This highly anticipated exhibition offers a genuinely ground-breaking and comprehensive history of British tattooing, featuring cutting edge designers, leading academics and major private collectors. It tells a story that challenges long-standing myths and pre-conceptions about tattooing when it comes to class, gender and age, whilst at the same time giving a voice to and celebrating the astonishingly rich artistic heritage of tattooing as an art form in the UK.
Showcasing the work of major tattoo artists
The exhibition showcases the work of major tattoo artists from George Burchett, via the Bristol Tattoo Club, to Alex Binnie and Lal Hardy
Private collection displays
The exhibition features items from three of the most important private collections of tattoo material in Britain, providing a rare opportunity to display original artwork and artefacts not otherwise on public display. The exhibition also delves into previously unseen private archives that reveal hidden histories, including the incredible real story of Britain’s pioneering female tattoo artist, Jessie Knight.
The 100 Hands Project
Tattoos are a living and uniquely three dimensional form of art. The Museum has responded to this by commissioning an innovative installation which will literally bring the art off the gallery wall to create a ‘sculptural map’ of British tattoo art today. The ‘100 Hands Project’, curated by Alice Snape of ‘Things and Ink’ magazine, is based around one hundred silicone arms, each tattooed with an original design by 100 of the leading tattoo artists working across the UK. As a whole, the quality and diversity of this work is astonishing. This exhibit represents a major achievement for any Museum, and will create an important artistic legacy for future generations – an archival ‘snapshot’ of a form of art all too often lost to the ravages of time.

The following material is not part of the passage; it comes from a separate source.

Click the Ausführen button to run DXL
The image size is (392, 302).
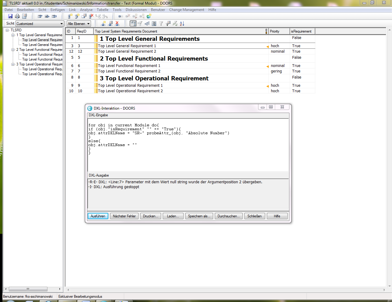(98, 216)
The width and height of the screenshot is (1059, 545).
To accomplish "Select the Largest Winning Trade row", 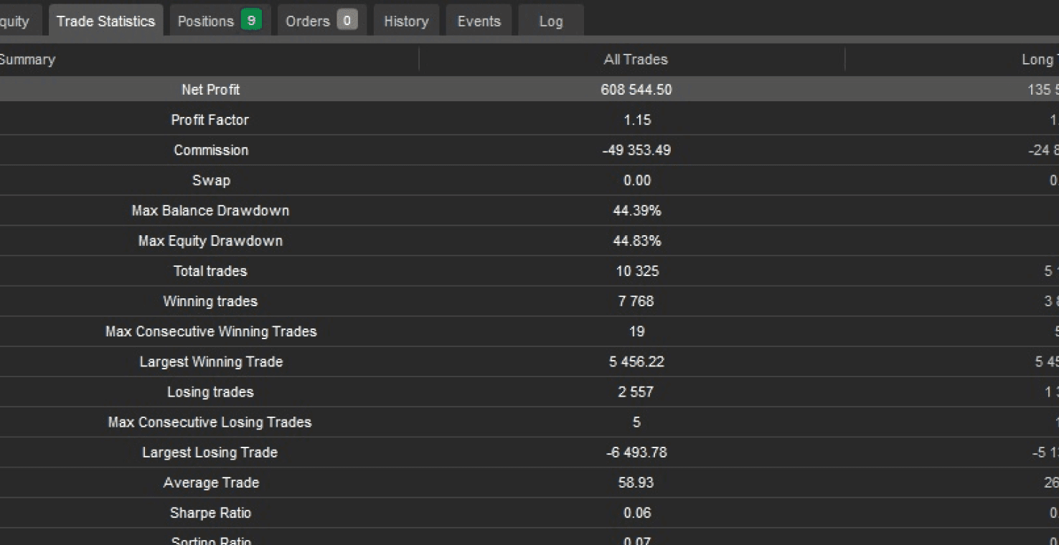I will [x=530, y=361].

Contemporary art commissions
The exhibition also includes three major contemporary art commissions from three tattoo artists working in three very different tattoo traditions. Each artist will create a unique design on a hyper realistic body sculpture which will speak to the historic artifacts and artworks around it. In response to stories in the exhibition about Captain Cook’s voyages to the Pacific, Tihoti Faara Barff’s work celebrates the modern revival of Tahitian tattooing; Matt Houston’s commission is a heroic celebration of the sailor tattoo; and Aimée Cornwell, a second-generation artist and rising star in the tattoo world, illustrates how tattooing is breaking down different artistic boundaries with her own form of fantasia.
Largest gathering of real objects and original tattoo artwork in the UK
This will be the largest gathering of real objects and original tattoo artwork ever assembled in the United Kingdom. The exhibition will feature over 400 original artworks, photographs and historic artifacts. The Museum has collaborated with national organisations such as the Science Museum, Museum of London, Pitt Rivers Museum, Royal Museums Greenwich, British Library, Museum of Anthropology and Archaeology (University of Cambridge), the Palace of Westminster, Royal Cornwall Museum, Cornwall Records Office, and the National Archives in order to bring together the wealth of original and reproduction images, materials and objects on display.
Tattoo: British Tattoo Art Revealed has been curated for the National Maritime Museum Cornwall by Dr Matt Lodder, lecturer in Contemporary Art History and Director of American Studies at the University of Essex, supported by co-curators Stuart Slade and Derryth Ridge of National Maritime Museum Cornwall.
“Tattooing is a magical, romantic, exciting and often-misunderstood art-form, and this exhibition aims to communicate some of that magic to visitors.” Dr Matt Lodder
The darker side
Other collaborators include Dr Gemma Angel, (Research Fellow, Cornell University and University College London) who will provide an insight into the darker side of tattoo collections with a rare display of tattoing on preserved human skin from the Wellcome Collection’s medical skin collection, on loan to the Science Museum.